··· Extrait retenu

2.3.2.3. Au vu de ces constatations, la CPAR considère que les deux versions, diamétralement opposées, comportent toutes deux des composantes vraisemblables, mais également contradictoires ou évolutives, si bien qu'il convient de s'appuyer sur les autres éléments au dossier.

2.3.3. Les déclarations de l'appelante, selon lesquelles elle n'aurait eu aucune relation de proximité avec l'intimé, sont contredites par divers témoignages. K______ a constaté qu'elle "jouait" avec son époux, le draguait et lui proposait de l'alcool, et confirmé les propos de l'intimé sur le fait que l'appelante lui avait touché le sexe et l'avait embrassé. M______, dont aucun élément au dossier ne permet de considérer qu'il a été influencé, comme le prétend pourtant l'appelante, a, pour sa part, perçu du désir de la part de cette dernière pour l'intimé, en raison notamment de ses allusions et sous-entendus, comme à une occasion où elle avait ressenti le besoin de l'interrompre à table – vraisemblablement par jalousie –, ce qui est aussi étayé par le témoignage de G______, qui avait eu, de son côté, le sentiment qu'elle souhaitait créer des jalousies et avait constaté que l'intimé faisait tout ce que l'appelante lui demandait. La précitée a également remarqué que les parties entretenaient une excellente relation, que l'appelante était particulièrement joyeuse en compagnie de l'intimé et lui proposait constamment du vin lorsqu'il rentrait, fait qui corrobore à nouveau davantage la version de l'intimé que celle de l'appelante. Le fait que L______ ait de son côté constaté que leur relation était plutôt tendue, que le froid provenait plutôt de l'appelante, laquelle provoquait l'intimé, n'enlève en aucun cas le caractère crédible du récit de ce dernier avant les faits dès lors que l'emménagement de L______ au sein de la colocation date de fin octobre, soit lorsque l'intimé, qui était sur le point de se marier, avait informé l'appelante qu'il souhaitait mettre un terme à leur relation. Dans ce contexte, il n'est pas non plus surprenant que l'appelante ait directement insulté le couple dès son arrivée dans la maison ("il ne branlait rien ; sa femme était une connasse mal-baisée"). J______ a certes indiqué qu'il n'avait rien vu de particulier, mais a également confirmé qu'il n'était pas souvent là le soir lorsque les colocataires mangeaient ensemble, de sorte que ses déclarations ne contredisent pas les autres témoignages. Il a également déclaré que l'appelante communiquait en français et en espagnol avec l'intimé, confirmant ainsi les dires de ce dernier, alors que l'appelante avait préalablement réfuté de manière catégorique s'être adressée à l'intimé en lui parlant espagnol.

······

# Consignes de l'exercice:
a. Selon l'extrait de l'arrêt, de quand date l'emménagement de L______ au sein de la colocation ?
b. Prolongez l'extrait de l'arrêt à partir de sa dernière phrase.

··· Données fournies

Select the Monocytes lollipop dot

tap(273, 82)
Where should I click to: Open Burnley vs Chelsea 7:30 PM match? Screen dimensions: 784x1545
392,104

······
··· Données fournies

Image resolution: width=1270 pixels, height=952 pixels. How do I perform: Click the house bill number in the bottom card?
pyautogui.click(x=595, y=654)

······
··· Données fournies

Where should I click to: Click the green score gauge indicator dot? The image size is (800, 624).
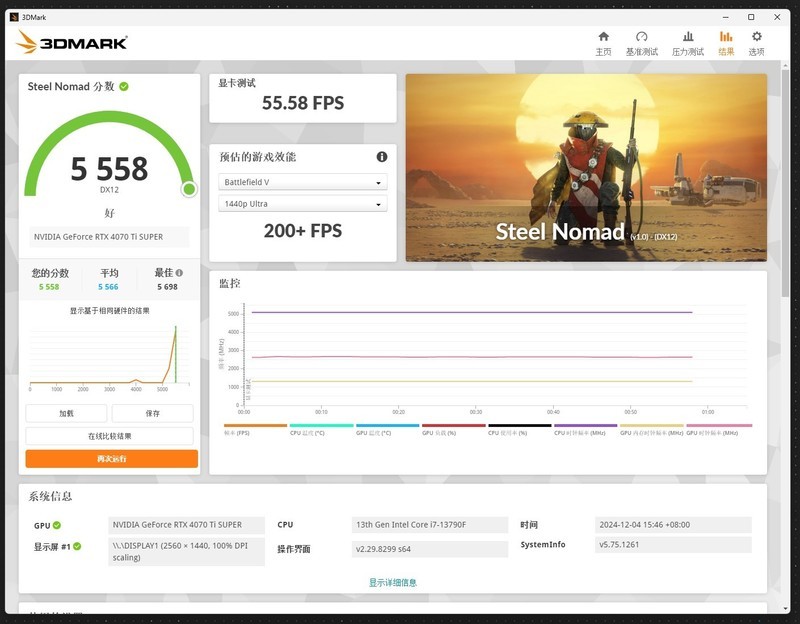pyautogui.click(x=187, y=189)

······

# Réponses aux consignes:
a. Il date de fin octobre, soit lorsque l'intimé avait informé l'appelante qu'il souhaitait mettre un terme à leur relation.

b.
Contrairement à ce que soutient l'appelante, il n'est pas surprenant qu'aucune trace matérielle de cette relation n'ait été retrouvée dès lors qu'elle était vouée à être secrète et qu'on imagine mal l'intimé laisser des attentions particulières à l'appelante dans la colocation, voire des messages écrits, vu sa capacité déjà limitée à communiquer de vive-voix.

À cela s'ajoute le message vocal de K______ envoyé à son époux un mois avant les faits et moins de deux semaines avant leur mariage, dans lequel elle fait état de ses constatations et de ses craintes vis-à-vis du comportement de l'appelante, ce qui appuie à nouveau le récit de l'intimé.

Enfin, le fait que l'intimé ait spontanément relaté à la police les événements précédents le soir en question, avec des détails périphériques, ainsi que la relation qu'il entretenait avec l'appelante, tout en admettant par-devant le TCO son désir pour celle-ci et son envie d'entretenir des rapports sexuels avec elle, malgré les menaces proférées, est un gage de sincérité et ce, en dépit des dénégations de l'appelante, étant relevé qu'il n'est pas inconcevable qu'elle ait tenté de le séduire, seulement quelques jours après son emménagement.

Au vu de ces éléments, la CPAR retient que l'appelante a minimisé la fréquence de ses rencontres avec l'intimé ainsi que la nature de leur relation, et tient par conséquent pour crédible la version relatée par le prévenu, avant les faits.

2.3.4. S'agissant des tentatives d'ouverture de la porte de la chambre de l'appelante, bien que celle-ci a été constante à ce sujet et s'est confiée, avant les faits reprochés, tant à son amie S______ qu'à son mari, aucun élément ne permet d'établir qu'il s'agissait de l'intimé, étant rappelé que ce dernier a contesté les faits, que l'époux de l'appelante a indiqué ne pas s'être posé de plus amples questions vu qu'elle habitait avec plusieurs personnes et que sa porte était verrouillée de sorte que l'appelante n'a pu que supposer qu'il s'agissait du prévenu.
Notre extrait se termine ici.